__Testo da leggere__
Telefoni bianchi

Il regime fascista intervenne in modo molto diretto nella produzione cinematografica del ventennio, incentivando la produzione nazionale, scoraggiando le importazioni dall'estero, finanziando soggetti e sceneggiature preventivamente poste al vaglio di una commissione politica, imponendo uomini di provata fede fascista ai vertici della Direzione Generale della Cinematografia e dell'Istituto Luce, applicando severe norme di censura. Non una pellicola con argomenti sgraditi al regime fu prodotta o circolò in quegli anni.

__Voci fornite__
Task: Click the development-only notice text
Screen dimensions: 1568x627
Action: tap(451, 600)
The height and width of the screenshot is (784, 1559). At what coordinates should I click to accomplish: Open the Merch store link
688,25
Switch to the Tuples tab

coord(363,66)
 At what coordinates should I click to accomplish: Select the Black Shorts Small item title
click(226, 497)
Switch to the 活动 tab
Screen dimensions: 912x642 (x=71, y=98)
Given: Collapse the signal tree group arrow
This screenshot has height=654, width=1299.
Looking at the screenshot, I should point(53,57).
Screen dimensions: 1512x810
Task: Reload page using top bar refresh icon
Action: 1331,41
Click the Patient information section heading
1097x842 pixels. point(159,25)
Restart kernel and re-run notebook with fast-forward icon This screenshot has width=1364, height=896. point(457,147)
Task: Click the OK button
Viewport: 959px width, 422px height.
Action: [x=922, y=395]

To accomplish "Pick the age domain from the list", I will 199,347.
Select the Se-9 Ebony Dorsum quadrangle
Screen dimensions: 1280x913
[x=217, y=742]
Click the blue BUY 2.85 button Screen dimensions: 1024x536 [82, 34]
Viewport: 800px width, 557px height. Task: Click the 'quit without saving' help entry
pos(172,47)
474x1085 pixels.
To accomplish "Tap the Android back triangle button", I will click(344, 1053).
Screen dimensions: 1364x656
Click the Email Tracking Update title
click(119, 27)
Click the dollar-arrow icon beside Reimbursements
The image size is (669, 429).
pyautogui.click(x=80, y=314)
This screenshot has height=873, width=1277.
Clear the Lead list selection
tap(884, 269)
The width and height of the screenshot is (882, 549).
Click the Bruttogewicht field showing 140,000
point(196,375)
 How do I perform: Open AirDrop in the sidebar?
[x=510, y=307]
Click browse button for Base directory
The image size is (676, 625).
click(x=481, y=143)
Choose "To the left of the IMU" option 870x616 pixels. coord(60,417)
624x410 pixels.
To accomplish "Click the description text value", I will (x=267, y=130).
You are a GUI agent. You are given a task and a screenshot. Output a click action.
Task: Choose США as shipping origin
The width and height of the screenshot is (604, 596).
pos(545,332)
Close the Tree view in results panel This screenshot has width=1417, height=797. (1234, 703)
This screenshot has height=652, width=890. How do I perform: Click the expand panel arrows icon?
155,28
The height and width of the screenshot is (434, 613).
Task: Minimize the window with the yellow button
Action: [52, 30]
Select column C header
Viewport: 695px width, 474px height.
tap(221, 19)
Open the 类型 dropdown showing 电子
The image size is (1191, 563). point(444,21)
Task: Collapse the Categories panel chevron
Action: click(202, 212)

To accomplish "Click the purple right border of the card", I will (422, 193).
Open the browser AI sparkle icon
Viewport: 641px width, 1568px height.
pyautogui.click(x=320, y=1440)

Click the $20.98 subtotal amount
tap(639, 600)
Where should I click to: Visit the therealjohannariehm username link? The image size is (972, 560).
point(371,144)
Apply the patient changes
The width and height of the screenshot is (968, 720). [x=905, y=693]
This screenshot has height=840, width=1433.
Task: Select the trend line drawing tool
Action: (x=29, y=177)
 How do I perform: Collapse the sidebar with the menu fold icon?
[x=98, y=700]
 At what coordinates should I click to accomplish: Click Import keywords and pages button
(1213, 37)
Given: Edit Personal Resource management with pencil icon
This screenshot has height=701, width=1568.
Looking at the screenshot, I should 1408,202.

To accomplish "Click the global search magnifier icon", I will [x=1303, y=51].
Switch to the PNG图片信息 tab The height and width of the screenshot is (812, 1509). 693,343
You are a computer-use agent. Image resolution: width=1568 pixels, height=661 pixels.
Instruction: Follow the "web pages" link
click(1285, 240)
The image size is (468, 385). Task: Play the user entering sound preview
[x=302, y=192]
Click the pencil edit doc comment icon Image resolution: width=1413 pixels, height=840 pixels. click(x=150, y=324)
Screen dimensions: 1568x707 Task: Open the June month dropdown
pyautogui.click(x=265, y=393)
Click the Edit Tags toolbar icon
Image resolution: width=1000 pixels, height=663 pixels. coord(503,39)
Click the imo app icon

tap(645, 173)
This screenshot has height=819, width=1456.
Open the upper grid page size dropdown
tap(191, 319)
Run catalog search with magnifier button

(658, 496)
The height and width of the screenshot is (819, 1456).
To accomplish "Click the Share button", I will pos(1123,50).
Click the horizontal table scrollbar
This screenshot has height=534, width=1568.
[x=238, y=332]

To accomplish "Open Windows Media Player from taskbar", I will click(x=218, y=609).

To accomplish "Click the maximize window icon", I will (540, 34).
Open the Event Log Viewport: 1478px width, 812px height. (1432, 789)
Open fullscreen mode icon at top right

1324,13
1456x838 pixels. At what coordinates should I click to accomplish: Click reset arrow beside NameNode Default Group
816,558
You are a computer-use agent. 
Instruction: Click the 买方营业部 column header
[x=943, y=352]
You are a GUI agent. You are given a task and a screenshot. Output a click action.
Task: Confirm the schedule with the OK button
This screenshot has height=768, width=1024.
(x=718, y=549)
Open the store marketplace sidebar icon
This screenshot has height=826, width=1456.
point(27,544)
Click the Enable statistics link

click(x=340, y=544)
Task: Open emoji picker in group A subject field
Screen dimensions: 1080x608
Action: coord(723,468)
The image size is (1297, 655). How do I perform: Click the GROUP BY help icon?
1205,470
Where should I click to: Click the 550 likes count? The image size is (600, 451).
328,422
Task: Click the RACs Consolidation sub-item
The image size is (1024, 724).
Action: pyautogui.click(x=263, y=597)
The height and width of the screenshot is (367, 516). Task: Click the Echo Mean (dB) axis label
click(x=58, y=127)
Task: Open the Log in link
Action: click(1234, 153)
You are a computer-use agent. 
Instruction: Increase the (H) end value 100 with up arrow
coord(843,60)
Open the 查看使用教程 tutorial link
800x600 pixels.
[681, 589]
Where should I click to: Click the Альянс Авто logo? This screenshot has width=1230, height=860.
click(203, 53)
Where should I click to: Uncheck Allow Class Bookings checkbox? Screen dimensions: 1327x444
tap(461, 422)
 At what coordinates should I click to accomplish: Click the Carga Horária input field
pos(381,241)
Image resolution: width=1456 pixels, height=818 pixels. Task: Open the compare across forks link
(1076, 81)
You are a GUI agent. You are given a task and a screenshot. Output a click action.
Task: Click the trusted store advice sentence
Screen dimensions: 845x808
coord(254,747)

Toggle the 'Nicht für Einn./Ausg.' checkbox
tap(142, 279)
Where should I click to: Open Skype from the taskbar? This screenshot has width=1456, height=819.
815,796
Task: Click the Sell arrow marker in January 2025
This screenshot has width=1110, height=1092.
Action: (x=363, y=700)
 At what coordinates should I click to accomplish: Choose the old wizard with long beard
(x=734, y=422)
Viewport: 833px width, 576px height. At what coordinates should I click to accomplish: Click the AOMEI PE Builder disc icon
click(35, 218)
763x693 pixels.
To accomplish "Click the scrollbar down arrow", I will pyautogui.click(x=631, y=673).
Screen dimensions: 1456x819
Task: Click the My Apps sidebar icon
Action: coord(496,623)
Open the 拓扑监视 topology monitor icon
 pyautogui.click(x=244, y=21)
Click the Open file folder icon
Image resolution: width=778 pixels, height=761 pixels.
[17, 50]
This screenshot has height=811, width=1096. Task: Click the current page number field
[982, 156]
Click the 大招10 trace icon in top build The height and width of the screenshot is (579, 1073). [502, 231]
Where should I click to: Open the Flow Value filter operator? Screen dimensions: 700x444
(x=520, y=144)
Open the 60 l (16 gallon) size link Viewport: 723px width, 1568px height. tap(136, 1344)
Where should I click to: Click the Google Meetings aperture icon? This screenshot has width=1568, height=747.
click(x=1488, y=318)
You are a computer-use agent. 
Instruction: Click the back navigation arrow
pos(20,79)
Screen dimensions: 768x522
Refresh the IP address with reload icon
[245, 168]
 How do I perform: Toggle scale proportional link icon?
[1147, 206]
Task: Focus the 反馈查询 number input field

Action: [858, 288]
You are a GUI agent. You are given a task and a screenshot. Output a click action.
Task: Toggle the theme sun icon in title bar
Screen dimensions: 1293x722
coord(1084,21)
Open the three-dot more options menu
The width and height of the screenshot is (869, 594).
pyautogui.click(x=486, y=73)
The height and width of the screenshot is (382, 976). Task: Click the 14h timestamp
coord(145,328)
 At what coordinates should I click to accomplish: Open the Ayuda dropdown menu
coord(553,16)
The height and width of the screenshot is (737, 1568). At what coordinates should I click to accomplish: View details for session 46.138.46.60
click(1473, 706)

__Compiti da svolgere__
[A] Nel testo sui telefoni bianchi, ai vertici di quali enti il regime impose uomini di provata fede fascista?
[B] Prosegui il testo sul cinema dei telefoni bianchi a partire dal punto in cui termina.

__Risposte ai compiti__
[A] Ai vertici della Direzione Generale della Cinematografia e dell'Istituto Luce.

[B]
Ciò non significa però che tutta la produzione di quel periodo, né quella prevalente, fosse basata su film esplicitamente di propaganda, come Camicia nera di Giovacchino Forzano o Vecchia Guardia di Alessandro Blasetti. Quando, dopo il 1936, i film americani scomparvero del tutto dal circuito italiano, in seguito all'embargo decretato dalle majors americane per l'aggressione dell'Italia all'Etiopia, la produzione di commedie brillanti fatte in casa subì un decisivo incremento. Erano quelli gli anni della grande illusione e il regime raggiunse allora l'apice del consenso interno: l'Impero era stato proclamato e in molti speravano che nell'Italia divenuta grande potenza il benessere, se non proprio la ricchezza, fosse ormai dietro l'angolo. La vita rappresentata al cinema, nelle commedie in cui recitavano le grandi dive italiane del momento, era quella dell'alta società di un paese spesso del tutto "inventato", un'immaginaria Ungheria. Splendide contesse, in fruscianti vestaglie di seta, intrecciavano conversazioni e intrighi utilizzando telefoni rigorosamente bianchi.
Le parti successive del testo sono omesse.